Rien n'est pittoresque comme cette navigation du Nil. Pour jouir à notre aise du climat, du ciel et du fleuve, nous choisissons la cange traditionnelle aux deux grandes voiles latines, avec son équipage arabe. Cette manière de voyager tente le plus notre imagination. On va moins vite, mais on voit mieux ; on marche aux caprices du vent et on a tous les hasards et tous les charmes de l'impression ; puis, on jouit de l'inappréciable avantage d'être chez soi.
Une fois notre cange choisie dans le port de Boulaq, tous les arrangements furent promptement terminés par notre intelligent drogman, ou reis, chargé des approvisionnements, de tout le matériel du voyage, ainsi que des gens du service. Notre équipage se compose de douze matelots. Nous avons un valet de chambre et un cuisinier italiens. Notre drogman, honnête et expérimenté, veille sur notre bien-être matériel avec la plus grande sollicitude.
Tous les aménagements terminés, nous prenons possession de notre habitation flottante, qui doit nous abriter pendant plusieurs semaines. Le vent est propice et nous levons l'ancre par une belle matinée de février. Notre drogman, sur l'avant, dirige les manœuvres avec une imposante gravité. (...) Assis à l'ombre de la voile, nous voyons fuir le rivage et nous laissons aller nos pensées au gré de l'imagination ou de l'intime causerie.
Les paysages du Nil, un peu monotones au premier aspect, ont néanmoins un charme indicible. La grandeur des horizons, la beauté des lignes émeuvent l'âme. C'est la même impression qu'on ressent dans la campagne de Rome. C'est le même contraste de la solitude présente avec le mouvement de la vie d'autrefois.
Ce ciel d'une inaltérable pureté, cette nature sévère, tout concourt à la majesté du tableau. Le vent est frais et nous filons grand train.
Après le dîner, nous montons sur la dunette pour jouir de la première soirée de notre navigation. Rien de plus imposant que la vue du Nil sur lequel nous glissons insensiblement. À notre droite, de grands bois de palmiers projetaient leurs ombres sur l'eau calme et profonde ; le croissant, qui montait dans un ciel resplendissant d'étoiles, blanchissait légèrement leurs cimes et transformait le fleuve en une nappe argentée.

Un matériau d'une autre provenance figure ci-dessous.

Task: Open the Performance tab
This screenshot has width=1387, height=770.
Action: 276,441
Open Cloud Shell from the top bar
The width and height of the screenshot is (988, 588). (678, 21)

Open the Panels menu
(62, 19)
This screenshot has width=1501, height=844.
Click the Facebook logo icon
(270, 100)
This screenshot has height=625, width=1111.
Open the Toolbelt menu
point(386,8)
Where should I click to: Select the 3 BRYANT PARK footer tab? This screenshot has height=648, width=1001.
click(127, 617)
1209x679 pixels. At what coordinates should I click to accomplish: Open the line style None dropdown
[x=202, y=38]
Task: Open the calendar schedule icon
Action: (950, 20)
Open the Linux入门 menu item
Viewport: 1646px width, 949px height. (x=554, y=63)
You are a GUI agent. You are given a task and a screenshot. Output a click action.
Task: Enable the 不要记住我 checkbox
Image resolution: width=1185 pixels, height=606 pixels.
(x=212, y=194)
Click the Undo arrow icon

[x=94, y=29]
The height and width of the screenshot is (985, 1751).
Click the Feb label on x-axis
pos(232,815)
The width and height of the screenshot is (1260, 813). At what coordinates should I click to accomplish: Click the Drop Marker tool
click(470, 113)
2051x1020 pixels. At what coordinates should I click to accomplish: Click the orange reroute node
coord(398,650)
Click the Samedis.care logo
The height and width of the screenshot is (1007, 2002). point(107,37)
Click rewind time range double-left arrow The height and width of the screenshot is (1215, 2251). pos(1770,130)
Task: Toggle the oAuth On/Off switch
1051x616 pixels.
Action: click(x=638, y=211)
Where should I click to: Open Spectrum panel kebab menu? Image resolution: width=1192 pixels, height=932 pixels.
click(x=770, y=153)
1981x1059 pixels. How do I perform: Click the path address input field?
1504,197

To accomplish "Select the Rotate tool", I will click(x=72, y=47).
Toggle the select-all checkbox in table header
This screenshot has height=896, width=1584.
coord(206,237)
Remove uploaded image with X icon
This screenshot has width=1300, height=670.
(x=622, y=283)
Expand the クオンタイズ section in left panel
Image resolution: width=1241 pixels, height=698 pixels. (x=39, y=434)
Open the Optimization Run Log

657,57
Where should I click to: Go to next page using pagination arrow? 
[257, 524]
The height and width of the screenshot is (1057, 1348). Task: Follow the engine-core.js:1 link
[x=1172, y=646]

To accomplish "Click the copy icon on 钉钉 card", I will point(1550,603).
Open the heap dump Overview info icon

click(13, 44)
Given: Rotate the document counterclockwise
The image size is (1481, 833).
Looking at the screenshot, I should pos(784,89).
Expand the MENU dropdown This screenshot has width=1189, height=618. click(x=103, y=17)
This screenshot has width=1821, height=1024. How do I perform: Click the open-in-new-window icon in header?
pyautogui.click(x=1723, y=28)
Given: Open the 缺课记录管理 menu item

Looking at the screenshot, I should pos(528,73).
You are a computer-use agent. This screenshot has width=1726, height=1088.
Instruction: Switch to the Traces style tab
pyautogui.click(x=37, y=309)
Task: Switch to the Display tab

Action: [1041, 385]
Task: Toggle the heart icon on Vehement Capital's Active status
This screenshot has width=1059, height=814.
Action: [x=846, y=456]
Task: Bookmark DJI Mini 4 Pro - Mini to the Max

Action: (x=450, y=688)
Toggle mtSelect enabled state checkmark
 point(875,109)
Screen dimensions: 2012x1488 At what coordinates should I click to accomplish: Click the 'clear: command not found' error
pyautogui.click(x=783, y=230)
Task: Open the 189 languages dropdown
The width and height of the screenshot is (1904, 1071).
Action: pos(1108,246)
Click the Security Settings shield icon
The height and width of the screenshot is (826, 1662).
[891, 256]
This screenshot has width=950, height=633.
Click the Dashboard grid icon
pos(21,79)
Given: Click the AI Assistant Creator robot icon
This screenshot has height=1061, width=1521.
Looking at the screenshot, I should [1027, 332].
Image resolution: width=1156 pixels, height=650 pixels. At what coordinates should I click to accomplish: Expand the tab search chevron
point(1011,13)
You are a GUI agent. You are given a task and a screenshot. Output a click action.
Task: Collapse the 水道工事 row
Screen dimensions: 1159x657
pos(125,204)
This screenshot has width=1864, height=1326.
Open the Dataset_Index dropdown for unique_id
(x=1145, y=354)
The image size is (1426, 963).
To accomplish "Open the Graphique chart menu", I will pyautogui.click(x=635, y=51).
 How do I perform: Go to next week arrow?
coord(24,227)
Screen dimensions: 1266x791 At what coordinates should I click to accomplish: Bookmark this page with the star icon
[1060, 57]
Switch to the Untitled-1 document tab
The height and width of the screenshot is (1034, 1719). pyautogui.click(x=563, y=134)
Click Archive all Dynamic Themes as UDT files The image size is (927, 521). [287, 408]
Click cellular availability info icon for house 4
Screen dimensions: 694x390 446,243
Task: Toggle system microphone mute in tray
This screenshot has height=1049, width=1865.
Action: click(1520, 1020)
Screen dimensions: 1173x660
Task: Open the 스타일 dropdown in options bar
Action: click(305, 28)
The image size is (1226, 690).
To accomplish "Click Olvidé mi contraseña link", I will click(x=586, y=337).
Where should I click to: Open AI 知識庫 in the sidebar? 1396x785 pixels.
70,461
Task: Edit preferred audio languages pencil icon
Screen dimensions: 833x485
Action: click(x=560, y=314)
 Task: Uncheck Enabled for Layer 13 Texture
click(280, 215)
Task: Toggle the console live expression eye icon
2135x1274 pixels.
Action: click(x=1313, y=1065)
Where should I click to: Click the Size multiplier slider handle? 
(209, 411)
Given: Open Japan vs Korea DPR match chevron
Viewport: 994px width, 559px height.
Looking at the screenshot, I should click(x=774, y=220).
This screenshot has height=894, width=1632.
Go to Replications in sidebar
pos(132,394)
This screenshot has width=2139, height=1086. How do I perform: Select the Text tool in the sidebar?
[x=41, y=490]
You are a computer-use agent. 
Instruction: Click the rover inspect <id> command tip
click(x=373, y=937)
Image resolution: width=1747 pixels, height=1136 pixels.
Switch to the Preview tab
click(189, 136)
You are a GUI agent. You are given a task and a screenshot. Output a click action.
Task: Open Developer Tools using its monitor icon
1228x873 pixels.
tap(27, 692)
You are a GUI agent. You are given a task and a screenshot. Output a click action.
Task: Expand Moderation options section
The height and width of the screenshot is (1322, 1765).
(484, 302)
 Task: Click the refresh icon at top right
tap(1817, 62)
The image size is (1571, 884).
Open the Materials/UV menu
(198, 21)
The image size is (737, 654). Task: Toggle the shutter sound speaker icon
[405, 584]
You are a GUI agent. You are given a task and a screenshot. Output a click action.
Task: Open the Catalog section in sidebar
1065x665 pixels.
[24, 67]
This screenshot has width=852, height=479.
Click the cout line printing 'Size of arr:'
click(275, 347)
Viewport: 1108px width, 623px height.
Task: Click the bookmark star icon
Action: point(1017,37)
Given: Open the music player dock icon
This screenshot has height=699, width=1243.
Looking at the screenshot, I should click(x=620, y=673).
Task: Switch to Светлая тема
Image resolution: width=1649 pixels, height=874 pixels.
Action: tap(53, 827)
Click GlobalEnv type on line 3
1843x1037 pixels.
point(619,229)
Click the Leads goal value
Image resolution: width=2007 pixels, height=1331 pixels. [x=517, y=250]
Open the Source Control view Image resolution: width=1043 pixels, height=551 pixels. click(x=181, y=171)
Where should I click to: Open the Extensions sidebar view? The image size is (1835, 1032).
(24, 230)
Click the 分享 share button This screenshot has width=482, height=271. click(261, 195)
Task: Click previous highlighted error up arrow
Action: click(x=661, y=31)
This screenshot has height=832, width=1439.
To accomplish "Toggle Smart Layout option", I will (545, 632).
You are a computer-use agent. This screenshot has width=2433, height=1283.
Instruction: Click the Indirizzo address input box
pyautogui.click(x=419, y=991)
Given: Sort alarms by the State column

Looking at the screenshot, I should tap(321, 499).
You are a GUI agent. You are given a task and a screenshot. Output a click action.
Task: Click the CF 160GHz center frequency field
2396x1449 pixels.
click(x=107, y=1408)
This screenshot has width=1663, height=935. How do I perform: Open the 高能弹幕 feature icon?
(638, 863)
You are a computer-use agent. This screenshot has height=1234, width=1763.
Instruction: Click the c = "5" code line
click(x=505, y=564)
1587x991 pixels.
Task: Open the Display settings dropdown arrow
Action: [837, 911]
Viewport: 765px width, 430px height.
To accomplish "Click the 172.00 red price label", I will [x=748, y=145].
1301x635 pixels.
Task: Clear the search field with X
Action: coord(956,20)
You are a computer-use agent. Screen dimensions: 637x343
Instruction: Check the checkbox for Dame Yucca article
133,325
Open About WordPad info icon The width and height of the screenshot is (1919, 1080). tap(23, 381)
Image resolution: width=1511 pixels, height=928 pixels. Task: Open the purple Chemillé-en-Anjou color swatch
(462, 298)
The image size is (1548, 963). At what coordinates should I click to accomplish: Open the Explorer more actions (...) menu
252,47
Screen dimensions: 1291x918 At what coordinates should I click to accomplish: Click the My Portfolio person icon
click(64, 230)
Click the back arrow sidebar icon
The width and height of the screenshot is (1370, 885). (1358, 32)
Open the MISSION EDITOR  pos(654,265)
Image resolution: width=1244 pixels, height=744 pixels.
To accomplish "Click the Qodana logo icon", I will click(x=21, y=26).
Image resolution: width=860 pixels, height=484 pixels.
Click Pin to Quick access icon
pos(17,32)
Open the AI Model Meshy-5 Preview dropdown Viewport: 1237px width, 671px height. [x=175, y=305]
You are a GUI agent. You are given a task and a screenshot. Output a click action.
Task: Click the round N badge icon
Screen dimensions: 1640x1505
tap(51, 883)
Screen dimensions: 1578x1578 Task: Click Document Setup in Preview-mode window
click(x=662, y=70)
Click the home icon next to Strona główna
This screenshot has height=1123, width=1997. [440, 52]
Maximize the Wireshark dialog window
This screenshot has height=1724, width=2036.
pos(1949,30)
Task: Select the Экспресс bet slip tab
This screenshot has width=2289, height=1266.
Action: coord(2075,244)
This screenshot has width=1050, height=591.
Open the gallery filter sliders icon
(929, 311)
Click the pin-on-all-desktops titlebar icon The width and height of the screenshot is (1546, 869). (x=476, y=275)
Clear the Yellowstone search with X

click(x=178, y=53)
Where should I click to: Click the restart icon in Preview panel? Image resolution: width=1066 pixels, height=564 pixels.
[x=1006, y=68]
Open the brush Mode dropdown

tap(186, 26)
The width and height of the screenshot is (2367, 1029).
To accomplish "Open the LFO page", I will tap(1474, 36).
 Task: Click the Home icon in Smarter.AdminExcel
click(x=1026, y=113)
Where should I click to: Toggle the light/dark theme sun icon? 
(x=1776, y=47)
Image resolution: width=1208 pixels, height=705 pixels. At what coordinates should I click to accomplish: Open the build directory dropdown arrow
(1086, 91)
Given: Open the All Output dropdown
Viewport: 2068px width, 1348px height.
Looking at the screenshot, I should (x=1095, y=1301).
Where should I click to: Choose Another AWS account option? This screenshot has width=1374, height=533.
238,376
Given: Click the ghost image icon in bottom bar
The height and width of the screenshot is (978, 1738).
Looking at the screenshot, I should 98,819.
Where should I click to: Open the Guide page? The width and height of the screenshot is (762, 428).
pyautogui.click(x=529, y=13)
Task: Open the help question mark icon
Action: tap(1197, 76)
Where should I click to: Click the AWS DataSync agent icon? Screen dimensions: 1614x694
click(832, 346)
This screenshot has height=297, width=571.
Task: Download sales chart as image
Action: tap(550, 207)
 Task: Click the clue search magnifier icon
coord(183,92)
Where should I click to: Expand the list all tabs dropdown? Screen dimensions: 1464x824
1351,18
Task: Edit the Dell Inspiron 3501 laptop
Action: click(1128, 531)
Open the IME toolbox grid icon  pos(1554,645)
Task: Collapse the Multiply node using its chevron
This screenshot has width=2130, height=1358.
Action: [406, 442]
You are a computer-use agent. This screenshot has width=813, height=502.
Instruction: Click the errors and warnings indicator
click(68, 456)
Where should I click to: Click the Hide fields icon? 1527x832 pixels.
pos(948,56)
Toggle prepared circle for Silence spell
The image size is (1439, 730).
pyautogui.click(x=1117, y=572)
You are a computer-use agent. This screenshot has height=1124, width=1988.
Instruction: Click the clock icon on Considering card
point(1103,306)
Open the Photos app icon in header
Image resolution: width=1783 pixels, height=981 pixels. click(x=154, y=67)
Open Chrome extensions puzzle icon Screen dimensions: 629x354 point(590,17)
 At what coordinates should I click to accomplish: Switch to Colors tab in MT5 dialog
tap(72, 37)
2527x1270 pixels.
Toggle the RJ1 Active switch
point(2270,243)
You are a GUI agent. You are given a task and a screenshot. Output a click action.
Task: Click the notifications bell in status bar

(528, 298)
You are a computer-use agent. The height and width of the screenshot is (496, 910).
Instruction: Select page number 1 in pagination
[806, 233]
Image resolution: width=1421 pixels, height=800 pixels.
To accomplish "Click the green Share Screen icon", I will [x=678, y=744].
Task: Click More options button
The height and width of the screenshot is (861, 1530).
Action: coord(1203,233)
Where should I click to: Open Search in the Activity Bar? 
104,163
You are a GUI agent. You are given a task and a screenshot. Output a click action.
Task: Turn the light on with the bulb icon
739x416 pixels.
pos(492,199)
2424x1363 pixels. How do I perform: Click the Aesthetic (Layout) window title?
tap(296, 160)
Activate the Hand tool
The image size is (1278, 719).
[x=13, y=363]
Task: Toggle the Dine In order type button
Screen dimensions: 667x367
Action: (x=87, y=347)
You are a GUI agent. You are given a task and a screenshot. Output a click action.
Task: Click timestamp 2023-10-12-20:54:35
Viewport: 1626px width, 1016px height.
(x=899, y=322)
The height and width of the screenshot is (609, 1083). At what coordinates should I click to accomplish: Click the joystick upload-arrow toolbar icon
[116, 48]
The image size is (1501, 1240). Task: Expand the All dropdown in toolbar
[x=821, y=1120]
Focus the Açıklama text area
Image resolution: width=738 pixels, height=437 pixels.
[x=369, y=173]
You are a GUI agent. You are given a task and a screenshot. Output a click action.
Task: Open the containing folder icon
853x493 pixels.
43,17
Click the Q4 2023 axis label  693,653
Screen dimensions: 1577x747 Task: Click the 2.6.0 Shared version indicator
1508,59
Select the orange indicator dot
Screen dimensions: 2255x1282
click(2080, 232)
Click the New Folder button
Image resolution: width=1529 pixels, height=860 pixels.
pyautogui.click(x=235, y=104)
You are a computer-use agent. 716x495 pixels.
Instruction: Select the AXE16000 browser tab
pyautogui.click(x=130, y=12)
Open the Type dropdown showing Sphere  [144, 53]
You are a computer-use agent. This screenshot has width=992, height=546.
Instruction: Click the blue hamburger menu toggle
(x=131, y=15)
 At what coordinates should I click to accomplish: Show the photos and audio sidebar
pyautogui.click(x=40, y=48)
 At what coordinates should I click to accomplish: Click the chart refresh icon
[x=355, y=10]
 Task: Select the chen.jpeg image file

Les nuits sont fraîches sur le Nil, la rosée est abondante et il est prudent de ne pas s'y exposer, car elle cause des ophtalmies très fréquentes dans ce pays. Nous rentrons de bonne heure au salon, nous lisons, jouons à l'écarté, au wist ; à dix heures, chacun se retire et les divans sont transformés en couchettes.
De grand matin nous montons sur le pont et nous voyons le soleil se lever derrière la chaîne libyque. Quel éclat, quelle fête de lumière pour nos yeux charmés ! (...)
C'est surtout le soir, au coucher du soleil, que les paysages du Nil nous apparaissent dans toute leur splendeur. Aussitôt que le soleil a disparu derrière l'horizon, le ciel s'embrase subitement et prend des teintes d'or vif qui illuminent tout le paysage et se reflètent sur les grandes nappes d'eau du Nil ; peu à peu, cette teinte passe du pourpre ardent par tous les tons orangés, pour se perdre dans des nuances d'or pâle. Bientôt, d'innombrables étoiles s'allument au ciel et une nuit brillante, nuit des tropiques, semble continuer le crépuscule. (...)
La température devient plus chaude à mesure que nous approchons de la Haute-Égypte. Les aspects du Nil, toujours plus magnifiques, sont plus variés : tantôt il court, profond et rapide, resserré entre de hautes rives ombragées de grands bois de palmiers ; tantôt il s'élargit en nappes étincelantes qui entourent mollement des îlots de verdure."
extrait de Le pays des Pharaons, 1890, par J.-T. de Belloc (1854-19.?), écrivaine et biographe. D’origine irlandaise (elle était née Swanton), elle choisit le nom de "Joséphine Turck" pour signer dans les journaux et les revues (elle fonda la Bibliothèque des familles en 1821-1822 et La Ruche en 1836).